Un algorithme inconnu
«Ce rapport montre la nécessité de pouvoir avoir accès à l’algorithme» de calcul de la rémunération par les plateformes, a réagi Ludovic Rioux, membre de la CGT des Livreurs à vélo auprès de l’AFP. Plateformes et livreurs ont entamé fin septembre un cycle de négociations dans le secteur, qui va se buter aux «plateformes [refusant] de discuter de la rémunération», selon le syndicaliste. Ce système «fabrique des travailleurs extrêmement pauvres : à dix euros brut de l’heure, vous ne vivez pas», lance Fabian Tosolini, d’Union-Indépendants, qui menace aussi d’une «rupture des négociations». De son côté, l’association des plateformes d’indépendants (AFP), qui regroupe Uber Eats, Deliveroo et Stuart attend les résultats d’une expertise portant sur «la transparence de l’algorithme» avant de reprendre les discussions sur le sujet de la rémunération.
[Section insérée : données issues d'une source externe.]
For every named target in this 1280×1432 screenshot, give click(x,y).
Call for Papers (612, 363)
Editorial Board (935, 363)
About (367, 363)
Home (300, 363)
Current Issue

«Il y a trop de créations d’entreprises en livreurs : forcément, à un moment donné, ça ne va faire que tirer à la baisse le revenu moyen», alerte de son côté Grégoire Leclercq, président de la Fédération nationale des auto-entrepreneurs (FNAE), interrogé par l’AFP. Il demande donc la création «d’une licence» pour les livreurs à deux-roues.
Le secteur du VTC en meilleur état
Le rapport de l’Autorité s’est également intéressé à l’évolution de la véhicules de tourisme avec chauffeur (VTC). En 2019, un chauffeur Uber ne touchait en moyenne que 9,15 euros par heure sur les 24,81 euros récoltés, devant déduire de son salaire la commission versée à la plateforme (25%), les frais de service, la TVA et les cotisations sociales. Ces professionnels ont vu leurs revenus évoluer en 2023 selon les plateformes, après la signature d’un accord en 2023 pour revaloriser le prix de la course à neuf euros net minimum, un euro par kilomètre parcouru et 30 euros l’heure d’activité, sans déductions.
Résultat : les revenus horaires moyens sont restés stables, sans suivre l’inflation, chez les leaders du secteur Uber et Bolt, ainsi que pour les services premium Marcel et Le Cab. Ils ont baissé chez Freenow et Heetch. Ils ont en revanche augmenté du côté de Caocao et des services premium Allocab et Blacklane.